*Goals*.
1/ In the comment about IFAs:
(a) Who runs the direct sales force that ex-clients might visit?
(b) How much does the average IFA in Yorkshire earn per year?
(c) How long ago did most of the crooks leave the business?
2/ Write out, word for word, the part of the comment about IFAs that begins at the words "The danger is" and stops after the words "course, aren’t independent.".

*Excerpt provided*.
-- START --
The danger is that ex-clients of IFAs end up at the bank or visit a direct sales force (run by an insurance company) who only charge commission and of course, aren’t independent.
It is a shame that the few spoil it for the majority. It is clear from the posts that there is a significant number of people who have not received good service and value from IFAs, yes properly qualified IFAs, not Sales people working for the Banks. I agree there have been IFAs who have ripped people off as in any walk of life, but this is a minority. The public really still haven’t woken up to the fact that it is the Banks and Building Societies and hence Life Insurane companies who have missold with poorly qualified ‘Sales’ people for years and years – the perception still unbelievably is they can be trusted. The average IFA in Yorkshire England earns £30,000 per year and believe you me the amount of hours that goes in to that to do the job justice and keep compliant is 50+ per week. Please let some common sense prevail – it is a minority of IFAs who rip people off and to be honest with the huge increase in regulation, exam requirements and fees to be an IFA, most of the crooks left the business 5+ years ago. Most IFAs I know genuinely have great concern for their clients and is often the case give free advice on a regular basis, yes free – how many professionals would do that?
-- END --
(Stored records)
-- START --
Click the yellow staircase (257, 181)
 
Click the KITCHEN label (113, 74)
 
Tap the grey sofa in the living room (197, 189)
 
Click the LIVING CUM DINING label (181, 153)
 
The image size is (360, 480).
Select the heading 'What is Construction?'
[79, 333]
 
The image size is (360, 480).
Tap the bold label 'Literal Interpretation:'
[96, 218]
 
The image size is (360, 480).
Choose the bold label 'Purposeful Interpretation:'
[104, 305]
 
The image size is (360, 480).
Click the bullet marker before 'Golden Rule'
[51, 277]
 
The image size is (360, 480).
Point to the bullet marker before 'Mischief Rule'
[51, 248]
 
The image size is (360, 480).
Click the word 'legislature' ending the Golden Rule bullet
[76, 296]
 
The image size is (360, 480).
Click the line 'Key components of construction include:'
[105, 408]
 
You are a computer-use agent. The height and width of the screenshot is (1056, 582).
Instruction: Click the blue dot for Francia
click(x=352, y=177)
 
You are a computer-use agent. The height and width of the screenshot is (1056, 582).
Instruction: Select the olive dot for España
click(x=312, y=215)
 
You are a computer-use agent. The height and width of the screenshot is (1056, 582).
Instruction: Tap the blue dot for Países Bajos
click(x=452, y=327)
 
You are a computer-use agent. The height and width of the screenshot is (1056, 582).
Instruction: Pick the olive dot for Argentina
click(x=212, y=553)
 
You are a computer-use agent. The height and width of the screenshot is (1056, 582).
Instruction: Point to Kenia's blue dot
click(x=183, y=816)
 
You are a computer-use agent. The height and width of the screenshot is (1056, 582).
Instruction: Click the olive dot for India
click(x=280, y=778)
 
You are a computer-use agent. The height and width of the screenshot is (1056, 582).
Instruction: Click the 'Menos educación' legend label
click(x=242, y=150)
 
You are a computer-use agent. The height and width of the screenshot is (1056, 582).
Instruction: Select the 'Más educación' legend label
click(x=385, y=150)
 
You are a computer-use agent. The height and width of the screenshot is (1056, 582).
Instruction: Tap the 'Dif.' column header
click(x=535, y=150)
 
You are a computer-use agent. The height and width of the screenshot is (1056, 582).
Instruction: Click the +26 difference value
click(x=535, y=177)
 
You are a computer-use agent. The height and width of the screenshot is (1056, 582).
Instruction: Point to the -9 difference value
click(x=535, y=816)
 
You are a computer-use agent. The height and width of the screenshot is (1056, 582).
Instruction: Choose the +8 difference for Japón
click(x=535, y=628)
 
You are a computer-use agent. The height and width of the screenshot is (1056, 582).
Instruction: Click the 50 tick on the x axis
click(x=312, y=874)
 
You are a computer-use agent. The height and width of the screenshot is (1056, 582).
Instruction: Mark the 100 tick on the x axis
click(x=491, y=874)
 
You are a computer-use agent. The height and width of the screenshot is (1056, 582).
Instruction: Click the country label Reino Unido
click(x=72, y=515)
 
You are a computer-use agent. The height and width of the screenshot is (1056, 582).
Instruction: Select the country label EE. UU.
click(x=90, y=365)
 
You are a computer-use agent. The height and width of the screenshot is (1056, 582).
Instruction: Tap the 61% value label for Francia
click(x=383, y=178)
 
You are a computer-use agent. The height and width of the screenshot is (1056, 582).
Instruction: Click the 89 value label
-- END --
*Answers*.
1/
(a) An insurance company.
(b) £30,000.
(c) 5+ years ago.

2/
The danger is that ex-clients of IFAs end up at the bank or visit a direct sales force (run by an insurance company) who only charge commission and of course, aren’t independent.